Updated: 2016-06-07 22:33
By Lucie Morangi (chinadaily.com.cn)

Expanding investment opportunities for the private sector

John Mosonik, Kenya Infrastructure Principal Secretary said the government intends to increase road construction opportunities to the private sector. [Photo by Lucie Morangi/chinadaily.com.cn]

Kenya is strongly pushing forward its plans to develop 10,000 kilometers of new paved road using private funding by jumpstarting the annuity road financing plan.

According to infrastructure Principal Secretary John Mosonik, the funding mechanism has been revised and has considered contentious stakeholder issues to ensure the success of the project.

"Government allocation to the infrastructure sector is not enough. This is a capital intensive program and for us to breach the funding deficit and meet our national goals, we need to rope in the private sector," Mosonik said during the World Bank open day held in Nairobi.

Under the annuity financing plan, successful contractors seek funds from financial institutions, which will only pay upon verification of the job done. The state then reimburses the lender over an agreed period. The government was to negotiate for a uniform interest rate.

Launched in 2014 by President Uhuru Kenyatta, the model had hit headwinds after local banks became reluctant to release funds of around $2.48 billion.

The bone of contention was on the rate of interest to be charged on loans taken by contractors.

According to Mosonik, the issues have been ironed out and the government has already started launching some low volume projects.

According to an anonymous government source, the International Finance Corporation (IFC), the financing arm of the World Bank, has agreed to buy off some loans.

The source said contentious issues such as interest rates have been mitigated between the bank and the government to ensure that the program moves forward.

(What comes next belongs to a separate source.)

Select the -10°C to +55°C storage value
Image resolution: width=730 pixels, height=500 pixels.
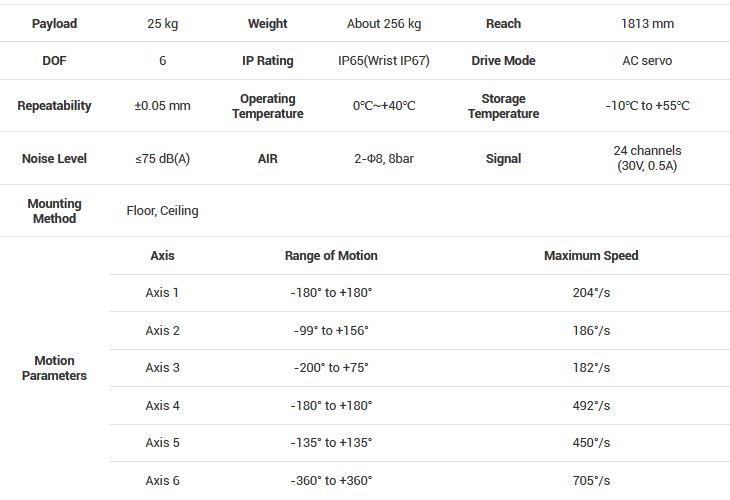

Mosonik also said that financing models such as Build, Own, Operate and Transfer (BOOT) are being explored. This is public private partnership model where a private organization develops a public project and then hands it over to the state after recouping its capital through plans such as the toll stations.

"This has worked in Asian countries, so it is proven as effective in expanding road infrastructure with private funding," said the Principal Secretary. The model has been hugely successful in China and is its contractors preferred model while undertaking construction projects in other Asian and South American countries.

Currently, the government has outsourced the services of four foreign companies to develop a toll policy and implementation plans for the four key roads (Mombasa-Nairobi road (490km), Nairobi-Thika road (50km), Nairobi-Nakuru-Mau Summit Road(190km) and the Southern Bypass (28.5km)).

Meanwhile, the World Bank estimated that traffic jams cost Nairobi city $800,000 to $4 million per day in lost productivity.

Meskerem Brhane, program leader at the institution said there’s need to create more arteries out of the city to reduce commute time. The Bank is funding the construction of 53km Jomo Kenyatta International Airport-Rironi road to ease congestion.